If your session is sandboxed, you cannot spawn ACP sessions — you’ll get an error. sandbox: "require" and runtime: "acp" are mutually exclusive. For sandbox-isolated tasks, use runtime: "subagent" instead.

This isn’t a bug. ACP’s whole value is full file system access and toolchain integration. Putting it in a sandbox is like hiring an engineer and not giving them a computer — what’s the point?

Clawd Clawd 碎碎念:

“Why can’t ACP run in a sandbox?” is like asking “why can’t firefighters wear spacesuits while fighting fires?” They could, technically, but they wouldn’t be able to do anything useful. Sometimes security and capability are a trade-off. Pick one ┐( ̄ヘ ̄)┌

ACP Provenance: You’ll Thank It When Things Go Wrong

Added in 2026.3.8. Three modes: off (no tracking), meta (retain ACP origin metadata and trace IDs), meta+receipt (metadata plus a visible receipt injected into the session).

openclaw acp --provenance off|meta|meta+receipt

You might think “I only have two or three agents, do I really need an audit trail?” The answer: not now, but when your agent count goes from three to thirteen, and one of them opens a PR at 3 AM that modifies your production config — you’ll want to know who did it.

It’s like git blame. When you’re writing code, you think “is this necessary?” When you’re debugging, you think “thank god this exists.”

You Don’t Need to Memorize Commands

After all those commands, you might be anxious: “do I need to memorize all this?” Nope.

Just talk to OpenClaw in plain language:

“Start a Codex session in a thread and check this repo’s failing tests”

OpenClaw figures out you want ACP runtime, picks Codex, opens a thread, sets persistent mode. You say what you want, the system decides how. That’s what agentic architecture should feel like — you don’t need to know how the engine works, you just tell it where you want to go.

So, Are Your Noodles Cold?

Back to our opening scene. 2 AM, three agents running in three threads. One writing a feature, one reviewing a PR, one fixing tests. You’re sitting in front of your screen, noodles finished, progress bars ticking along.

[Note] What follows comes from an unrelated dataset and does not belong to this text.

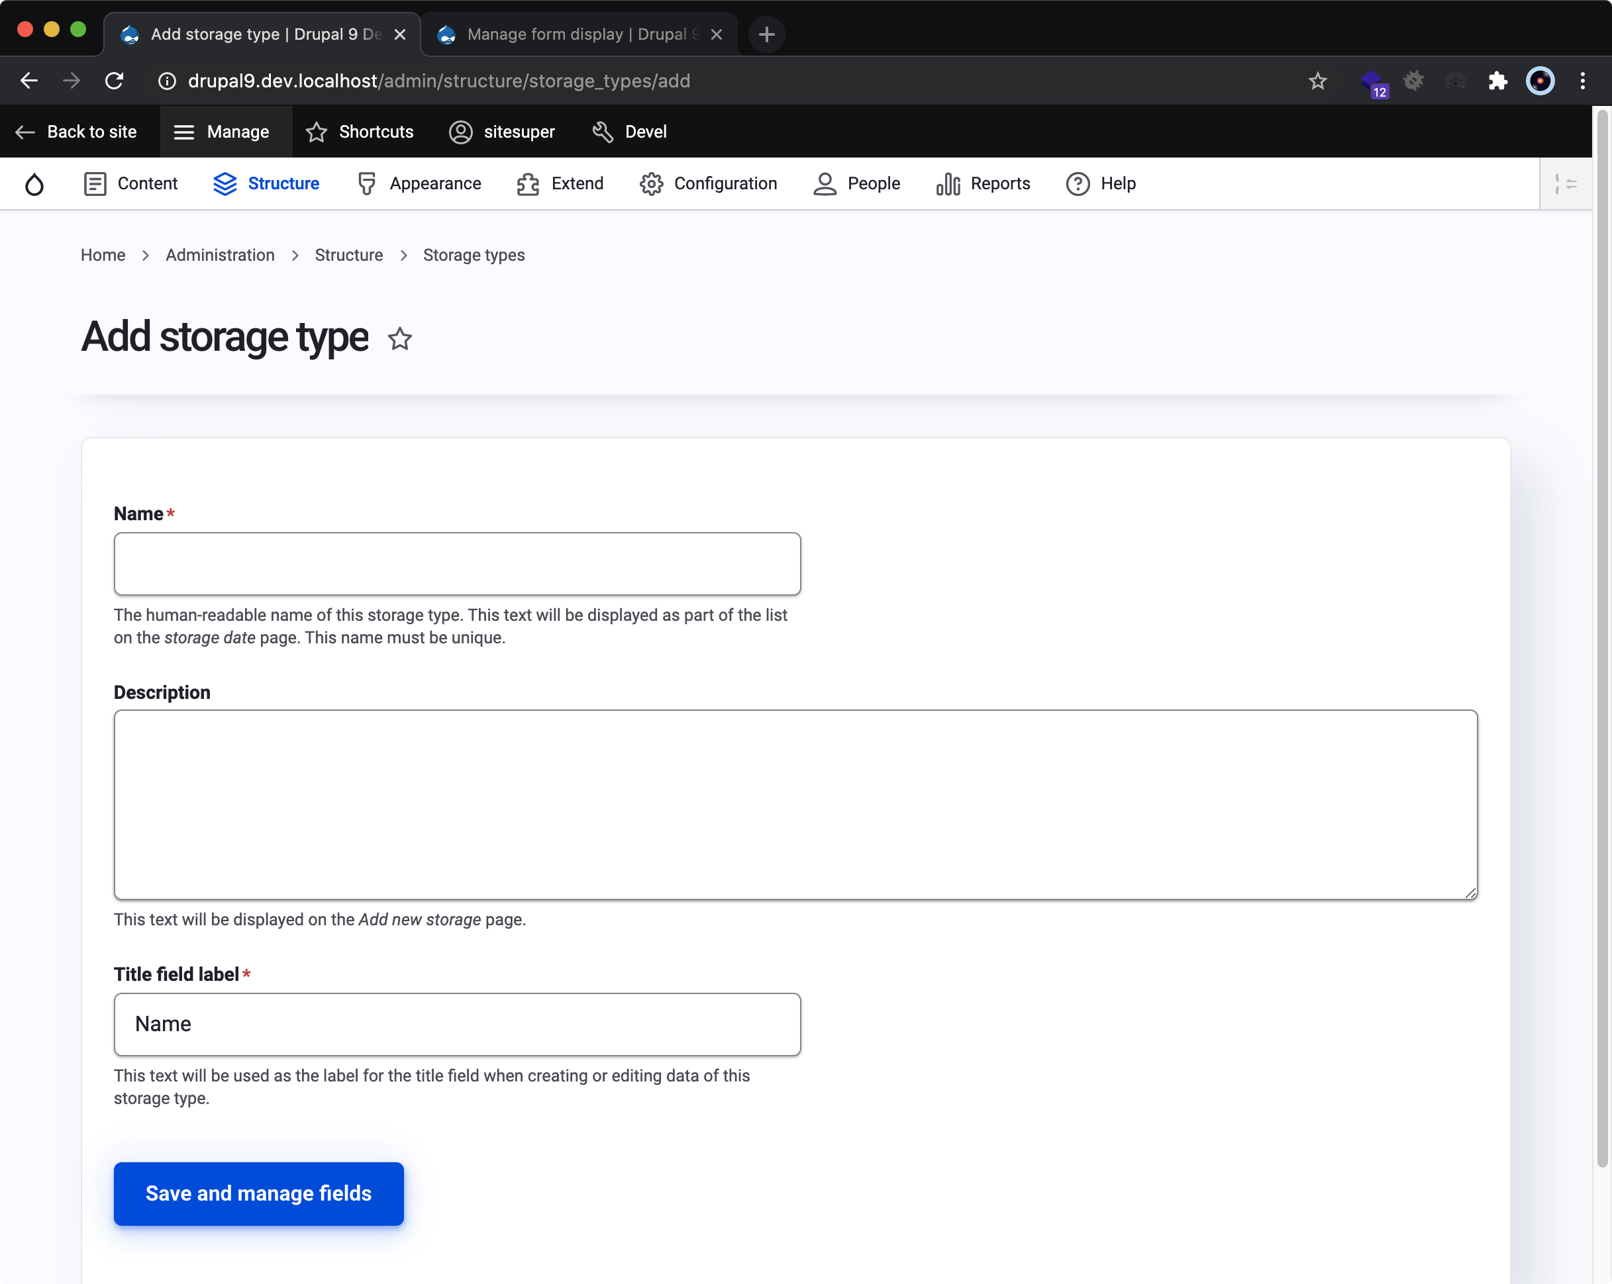The height and width of the screenshot is (1284, 1612).
Task: Open the Chrome browser menu
Action: 1583,81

This used to require three terminals, three SSH sessions, constant alt-tabbing. Now you handle it all from your chat app. And persistent bindings mean everything’s still right where you left it when you come back tomorrow morning.

ACP isn’t some revolutionary new concept. It just connects tools you’re already using with the chat app you’re already in. But sometimes the best tools are the ones that make you forget tools exist at all.